Elizabeth Craft is a musicologist whose scholarship crosses disciplinary boundaries to examine the music and culture of the United States. She received her Ph.D. from Harvard University and also holds degrees from the College of William and Mary and the University of Maryland. An experienced and dedicated teacher, Craft has taught courses on music pedagogy, classical music history, and American popular music at Harvard, Northeastern University, and Wellesley College.

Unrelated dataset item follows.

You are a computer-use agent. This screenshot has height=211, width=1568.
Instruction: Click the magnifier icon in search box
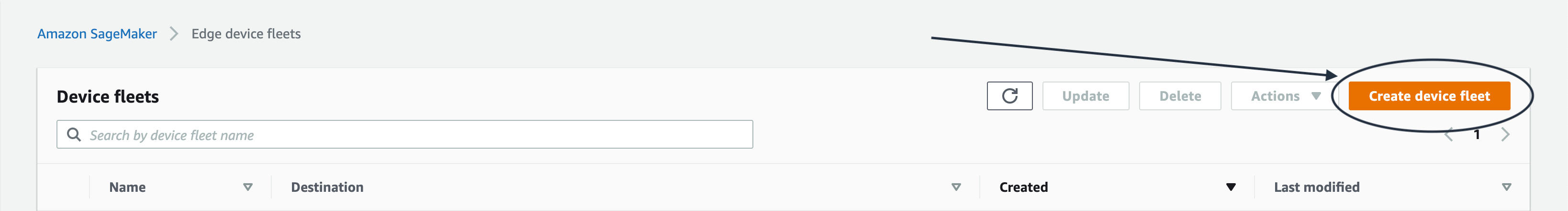[x=74, y=134]
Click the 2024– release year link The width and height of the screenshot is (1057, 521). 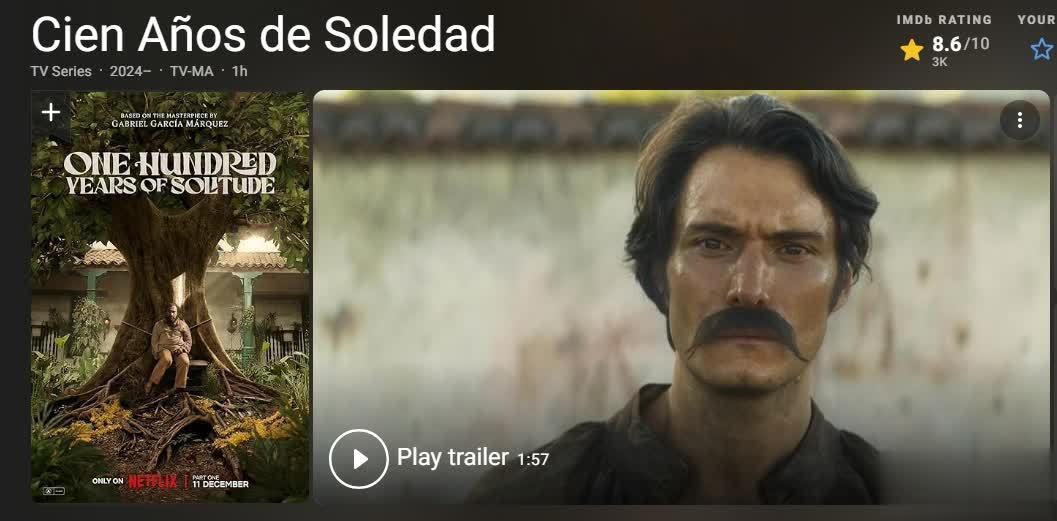pyautogui.click(x=130, y=71)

In her research Craft explores how music conveys sociopolitical values and constructs national identity, focusing especially on musical theater from its inception through the present. Her article on the marketing of the musical In the Heights appears in Studies in Musical Theater (2011). She has also published on the influence of French music pedagogue Nadia Boulanger on American composition during extended trips to the United States during the 1930s and ‘40s (in Crosscurrents: American and European Music in Interaction, 1900–2000, 2014). She is currently working on a book on the Broadway musicals and cultural impact of the composer, playwright, actor, director, and producer George M. Cohan (1878–1942). Her writing on Cohan’s Little Johnny Jones can be found on the New York Public Library’s Musical for the Month blog series. Her research has been supported by the Society for American Music (Virgil Thomson Fellowship), Andrew W. Mellon Foundation (Research Fellowship from the Harry Ransom Center at the University of Texas at Austin), and Charles Warren Center for Studies in American History at Harvard University. Her dissertation “Becoming American Onstage: Broadway Narratives of Immigrant Experiences in the United States” received recognition from the Immigration and Ethnic History Society.